_Challenge_
Duplicate the lines of the listing below, starting at the line that contains "This screenshot has height=408, width=291." and ending after the line that contains "click(783, 753)". Leave every character unchanged.

Items listed in a dataset:
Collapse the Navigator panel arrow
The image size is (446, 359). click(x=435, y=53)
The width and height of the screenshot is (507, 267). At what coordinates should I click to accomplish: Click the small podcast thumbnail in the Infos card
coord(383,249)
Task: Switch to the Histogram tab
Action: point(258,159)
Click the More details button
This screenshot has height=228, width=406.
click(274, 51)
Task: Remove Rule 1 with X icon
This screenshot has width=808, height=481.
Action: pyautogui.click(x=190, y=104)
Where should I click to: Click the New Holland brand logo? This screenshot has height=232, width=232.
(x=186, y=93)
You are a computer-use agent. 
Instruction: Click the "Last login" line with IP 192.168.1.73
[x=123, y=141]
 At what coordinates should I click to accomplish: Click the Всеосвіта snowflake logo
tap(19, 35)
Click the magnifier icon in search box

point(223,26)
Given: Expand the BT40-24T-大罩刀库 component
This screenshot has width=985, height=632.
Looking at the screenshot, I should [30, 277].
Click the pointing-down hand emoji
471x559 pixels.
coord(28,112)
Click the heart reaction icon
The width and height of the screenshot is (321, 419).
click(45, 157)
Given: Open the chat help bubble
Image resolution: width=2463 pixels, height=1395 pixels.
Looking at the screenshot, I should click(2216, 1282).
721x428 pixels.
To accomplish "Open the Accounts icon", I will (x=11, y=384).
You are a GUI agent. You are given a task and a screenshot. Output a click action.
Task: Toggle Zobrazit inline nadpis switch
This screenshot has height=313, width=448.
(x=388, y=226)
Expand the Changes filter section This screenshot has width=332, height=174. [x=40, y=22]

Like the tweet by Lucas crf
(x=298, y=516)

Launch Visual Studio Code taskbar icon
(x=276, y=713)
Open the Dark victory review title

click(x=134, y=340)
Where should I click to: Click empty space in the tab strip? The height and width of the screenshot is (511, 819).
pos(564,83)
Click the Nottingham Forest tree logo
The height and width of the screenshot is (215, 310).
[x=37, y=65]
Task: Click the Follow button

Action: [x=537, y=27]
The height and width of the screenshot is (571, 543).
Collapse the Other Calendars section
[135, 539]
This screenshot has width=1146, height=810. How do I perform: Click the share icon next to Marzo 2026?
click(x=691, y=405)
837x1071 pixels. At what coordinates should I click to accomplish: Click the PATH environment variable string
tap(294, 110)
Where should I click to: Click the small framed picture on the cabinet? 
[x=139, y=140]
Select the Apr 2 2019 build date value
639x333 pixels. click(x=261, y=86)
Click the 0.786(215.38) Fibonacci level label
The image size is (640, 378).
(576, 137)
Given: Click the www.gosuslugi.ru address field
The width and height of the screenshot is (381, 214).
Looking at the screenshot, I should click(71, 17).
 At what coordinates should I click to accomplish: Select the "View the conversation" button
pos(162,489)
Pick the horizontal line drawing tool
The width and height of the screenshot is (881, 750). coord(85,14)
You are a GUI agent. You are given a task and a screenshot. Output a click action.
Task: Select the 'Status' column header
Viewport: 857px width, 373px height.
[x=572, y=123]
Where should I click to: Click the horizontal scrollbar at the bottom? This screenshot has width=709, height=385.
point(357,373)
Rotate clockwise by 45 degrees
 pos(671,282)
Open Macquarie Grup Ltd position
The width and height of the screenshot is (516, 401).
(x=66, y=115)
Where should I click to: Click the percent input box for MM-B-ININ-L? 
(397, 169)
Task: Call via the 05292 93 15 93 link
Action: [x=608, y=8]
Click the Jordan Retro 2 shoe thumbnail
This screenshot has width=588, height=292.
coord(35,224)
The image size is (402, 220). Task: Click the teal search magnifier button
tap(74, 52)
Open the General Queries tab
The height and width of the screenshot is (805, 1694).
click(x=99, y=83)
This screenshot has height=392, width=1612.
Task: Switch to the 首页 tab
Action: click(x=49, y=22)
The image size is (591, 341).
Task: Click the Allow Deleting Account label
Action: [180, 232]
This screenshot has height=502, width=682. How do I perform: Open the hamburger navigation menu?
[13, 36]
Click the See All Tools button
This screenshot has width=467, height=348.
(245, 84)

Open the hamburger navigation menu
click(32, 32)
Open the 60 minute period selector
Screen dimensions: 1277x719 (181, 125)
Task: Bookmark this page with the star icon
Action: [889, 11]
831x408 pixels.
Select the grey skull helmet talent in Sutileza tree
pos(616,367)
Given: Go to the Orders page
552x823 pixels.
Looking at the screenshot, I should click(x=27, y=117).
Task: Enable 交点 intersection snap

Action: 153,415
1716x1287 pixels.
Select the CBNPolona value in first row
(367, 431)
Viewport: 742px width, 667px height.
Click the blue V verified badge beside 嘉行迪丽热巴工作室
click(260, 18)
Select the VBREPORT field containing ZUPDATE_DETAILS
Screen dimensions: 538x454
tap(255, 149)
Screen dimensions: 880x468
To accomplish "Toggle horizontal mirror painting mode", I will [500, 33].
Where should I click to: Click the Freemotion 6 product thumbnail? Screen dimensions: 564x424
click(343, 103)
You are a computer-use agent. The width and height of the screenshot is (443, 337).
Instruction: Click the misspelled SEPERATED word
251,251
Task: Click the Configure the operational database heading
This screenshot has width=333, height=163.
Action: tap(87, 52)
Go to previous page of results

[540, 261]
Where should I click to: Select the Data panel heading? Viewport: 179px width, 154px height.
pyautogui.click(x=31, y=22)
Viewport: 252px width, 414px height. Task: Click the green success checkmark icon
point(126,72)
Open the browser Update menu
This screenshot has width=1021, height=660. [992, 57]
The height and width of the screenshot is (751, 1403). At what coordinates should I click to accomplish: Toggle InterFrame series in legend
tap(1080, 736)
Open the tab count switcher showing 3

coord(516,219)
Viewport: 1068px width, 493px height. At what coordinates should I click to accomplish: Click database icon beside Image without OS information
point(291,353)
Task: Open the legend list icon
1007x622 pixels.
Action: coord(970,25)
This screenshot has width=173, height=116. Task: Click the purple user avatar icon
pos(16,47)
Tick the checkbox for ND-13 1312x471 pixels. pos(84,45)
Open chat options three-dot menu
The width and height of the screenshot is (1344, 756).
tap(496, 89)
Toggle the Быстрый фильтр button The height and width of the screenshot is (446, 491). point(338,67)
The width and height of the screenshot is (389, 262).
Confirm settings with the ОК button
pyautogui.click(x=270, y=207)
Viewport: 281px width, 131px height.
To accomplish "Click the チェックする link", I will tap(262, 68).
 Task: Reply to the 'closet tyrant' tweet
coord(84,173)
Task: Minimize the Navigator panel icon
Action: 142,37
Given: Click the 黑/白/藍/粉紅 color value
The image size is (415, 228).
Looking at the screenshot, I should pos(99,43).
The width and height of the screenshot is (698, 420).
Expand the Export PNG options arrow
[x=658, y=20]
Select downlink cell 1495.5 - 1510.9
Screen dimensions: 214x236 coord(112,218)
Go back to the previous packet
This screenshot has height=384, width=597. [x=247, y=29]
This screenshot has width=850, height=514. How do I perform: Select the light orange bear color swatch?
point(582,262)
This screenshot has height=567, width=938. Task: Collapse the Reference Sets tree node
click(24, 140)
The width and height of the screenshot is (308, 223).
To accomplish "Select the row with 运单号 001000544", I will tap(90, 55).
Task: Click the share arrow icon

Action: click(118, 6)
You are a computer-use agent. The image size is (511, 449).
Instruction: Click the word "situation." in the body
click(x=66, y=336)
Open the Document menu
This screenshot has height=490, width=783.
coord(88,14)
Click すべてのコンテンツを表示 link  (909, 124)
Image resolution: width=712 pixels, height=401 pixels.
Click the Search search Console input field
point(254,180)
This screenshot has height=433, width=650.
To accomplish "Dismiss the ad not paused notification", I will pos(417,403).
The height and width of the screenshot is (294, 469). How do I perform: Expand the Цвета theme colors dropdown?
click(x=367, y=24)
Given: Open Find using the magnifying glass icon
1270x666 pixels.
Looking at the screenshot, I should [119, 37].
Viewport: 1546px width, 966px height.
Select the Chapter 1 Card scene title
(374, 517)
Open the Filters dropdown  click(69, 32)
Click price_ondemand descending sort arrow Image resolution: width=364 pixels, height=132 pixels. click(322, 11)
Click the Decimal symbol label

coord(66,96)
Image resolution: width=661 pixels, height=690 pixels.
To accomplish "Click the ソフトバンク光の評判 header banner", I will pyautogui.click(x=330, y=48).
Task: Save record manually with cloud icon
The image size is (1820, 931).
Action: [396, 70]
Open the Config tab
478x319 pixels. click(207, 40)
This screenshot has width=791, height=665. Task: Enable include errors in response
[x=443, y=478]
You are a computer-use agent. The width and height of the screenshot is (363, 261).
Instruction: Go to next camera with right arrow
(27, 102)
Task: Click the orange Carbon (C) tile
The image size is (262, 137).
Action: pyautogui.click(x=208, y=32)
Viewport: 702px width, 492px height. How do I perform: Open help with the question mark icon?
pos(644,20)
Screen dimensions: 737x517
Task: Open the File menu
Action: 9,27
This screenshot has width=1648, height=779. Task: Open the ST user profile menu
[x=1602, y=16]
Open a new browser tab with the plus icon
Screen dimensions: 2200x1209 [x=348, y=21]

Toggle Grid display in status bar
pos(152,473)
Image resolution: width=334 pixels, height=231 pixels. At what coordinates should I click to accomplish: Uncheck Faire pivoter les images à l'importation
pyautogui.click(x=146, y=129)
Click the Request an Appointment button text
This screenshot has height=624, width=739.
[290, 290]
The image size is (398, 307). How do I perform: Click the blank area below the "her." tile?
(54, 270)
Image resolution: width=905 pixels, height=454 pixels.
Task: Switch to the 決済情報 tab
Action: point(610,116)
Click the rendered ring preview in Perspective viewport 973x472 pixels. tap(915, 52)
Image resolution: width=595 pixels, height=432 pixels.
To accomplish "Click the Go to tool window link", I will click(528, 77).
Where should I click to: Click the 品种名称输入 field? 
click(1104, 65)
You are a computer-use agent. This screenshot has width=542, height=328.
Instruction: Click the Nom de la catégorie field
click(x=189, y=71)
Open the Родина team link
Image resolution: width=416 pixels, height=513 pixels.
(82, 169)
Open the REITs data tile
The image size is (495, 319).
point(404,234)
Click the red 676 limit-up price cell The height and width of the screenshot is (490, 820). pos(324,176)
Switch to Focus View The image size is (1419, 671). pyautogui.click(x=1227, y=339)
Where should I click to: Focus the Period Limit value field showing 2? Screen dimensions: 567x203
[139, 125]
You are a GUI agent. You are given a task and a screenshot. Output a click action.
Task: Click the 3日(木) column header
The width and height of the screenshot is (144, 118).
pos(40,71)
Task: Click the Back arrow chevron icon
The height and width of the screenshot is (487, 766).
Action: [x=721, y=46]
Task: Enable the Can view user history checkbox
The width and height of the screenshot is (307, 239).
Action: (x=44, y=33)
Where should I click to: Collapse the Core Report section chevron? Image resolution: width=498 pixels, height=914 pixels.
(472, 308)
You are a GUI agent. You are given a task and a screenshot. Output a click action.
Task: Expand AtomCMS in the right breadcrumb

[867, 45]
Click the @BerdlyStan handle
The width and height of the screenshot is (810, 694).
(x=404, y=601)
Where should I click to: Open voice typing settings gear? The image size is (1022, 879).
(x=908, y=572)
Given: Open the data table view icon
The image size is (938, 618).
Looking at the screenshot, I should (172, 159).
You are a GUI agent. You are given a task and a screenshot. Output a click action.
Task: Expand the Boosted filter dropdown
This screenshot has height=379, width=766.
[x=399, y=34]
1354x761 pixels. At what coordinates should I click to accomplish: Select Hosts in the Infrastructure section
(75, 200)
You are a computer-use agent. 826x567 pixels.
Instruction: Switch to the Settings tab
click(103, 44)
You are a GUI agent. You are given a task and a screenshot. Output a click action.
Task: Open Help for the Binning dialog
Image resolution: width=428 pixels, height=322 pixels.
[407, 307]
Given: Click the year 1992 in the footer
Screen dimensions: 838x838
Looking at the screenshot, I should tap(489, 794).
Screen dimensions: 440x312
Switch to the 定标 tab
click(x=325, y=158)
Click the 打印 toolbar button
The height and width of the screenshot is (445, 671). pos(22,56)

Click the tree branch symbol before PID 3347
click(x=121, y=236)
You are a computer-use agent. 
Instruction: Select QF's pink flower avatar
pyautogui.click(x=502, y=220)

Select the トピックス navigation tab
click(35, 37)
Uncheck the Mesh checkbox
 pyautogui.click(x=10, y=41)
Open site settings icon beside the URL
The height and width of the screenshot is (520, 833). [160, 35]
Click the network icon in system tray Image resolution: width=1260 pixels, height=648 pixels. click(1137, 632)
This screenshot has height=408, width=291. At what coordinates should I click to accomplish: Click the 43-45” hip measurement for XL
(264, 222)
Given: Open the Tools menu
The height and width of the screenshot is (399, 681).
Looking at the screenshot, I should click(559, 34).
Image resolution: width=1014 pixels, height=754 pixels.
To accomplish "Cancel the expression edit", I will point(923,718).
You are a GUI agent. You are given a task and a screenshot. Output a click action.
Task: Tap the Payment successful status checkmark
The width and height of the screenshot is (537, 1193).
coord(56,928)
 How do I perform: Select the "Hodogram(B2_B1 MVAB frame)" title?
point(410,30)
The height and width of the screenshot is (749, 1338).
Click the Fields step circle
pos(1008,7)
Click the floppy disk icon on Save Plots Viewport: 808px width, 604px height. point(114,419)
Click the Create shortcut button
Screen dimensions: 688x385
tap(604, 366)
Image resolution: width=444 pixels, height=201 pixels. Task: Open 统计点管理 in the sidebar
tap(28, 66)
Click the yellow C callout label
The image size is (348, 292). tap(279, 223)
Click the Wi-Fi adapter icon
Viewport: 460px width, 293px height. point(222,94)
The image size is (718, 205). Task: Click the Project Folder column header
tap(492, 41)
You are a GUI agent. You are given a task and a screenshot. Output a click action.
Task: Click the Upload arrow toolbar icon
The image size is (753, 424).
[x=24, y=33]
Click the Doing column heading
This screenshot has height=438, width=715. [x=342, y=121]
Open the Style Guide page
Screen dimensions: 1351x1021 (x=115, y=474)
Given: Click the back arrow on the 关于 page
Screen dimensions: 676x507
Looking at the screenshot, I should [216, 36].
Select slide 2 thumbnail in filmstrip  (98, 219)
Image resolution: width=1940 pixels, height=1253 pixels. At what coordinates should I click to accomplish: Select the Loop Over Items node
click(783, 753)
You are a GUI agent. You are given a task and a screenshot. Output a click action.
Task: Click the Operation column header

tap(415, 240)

_Output of the task_
This screenshot has height=408, width=291. At what coordinates should I click to accomplish: Click the 43-45” hip measurement for XL
(264, 222)
Given: Open the Tools menu
The height and width of the screenshot is (399, 681).
Looking at the screenshot, I should click(559, 34).
Image resolution: width=1014 pixels, height=754 pixels.
To accomplish "Cancel the expression edit", I will point(923,718).
You are a GUI agent. You are given a task and a screenshot. Output a click action.
Task: Tap the Payment successful status checkmark
The width and height of the screenshot is (537, 1193).
coord(56,928)
 How do I perform: Select the "Hodogram(B2_B1 MVAB frame)" title?
point(410,30)
The height and width of the screenshot is (749, 1338).
Click the Fields step circle
pos(1008,7)
Click the floppy disk icon on Save Plots Viewport: 808px width, 604px height. point(114,419)
Click the Create shortcut button
Screen dimensions: 688x385
tap(604, 366)
Image resolution: width=444 pixels, height=201 pixels. Task: Open 统计点管理 in the sidebar
tap(28, 66)
Click the yellow C callout label
The image size is (348, 292). tap(279, 223)
Click the Wi-Fi adapter icon
Viewport: 460px width, 293px height. point(222,94)
The image size is (718, 205). Task: Click the Project Folder column header
tap(492, 41)
You are a GUI agent. You are given a task and a screenshot. Output a click action.
Task: Click the Upload arrow toolbar icon
The image size is (753, 424).
[x=24, y=33]
Click the Doing column heading
This screenshot has height=438, width=715. [x=342, y=121]
Open the Style Guide page
Screen dimensions: 1351x1021 (x=115, y=474)
Given: Click the back arrow on the 关于 page
Screen dimensions: 676x507
Looking at the screenshot, I should [216, 36].
Select slide 2 thumbnail in filmstrip  (98, 219)
Image resolution: width=1940 pixels, height=1253 pixels. At what coordinates should I click to accomplish: Select the Loop Over Items node
click(783, 753)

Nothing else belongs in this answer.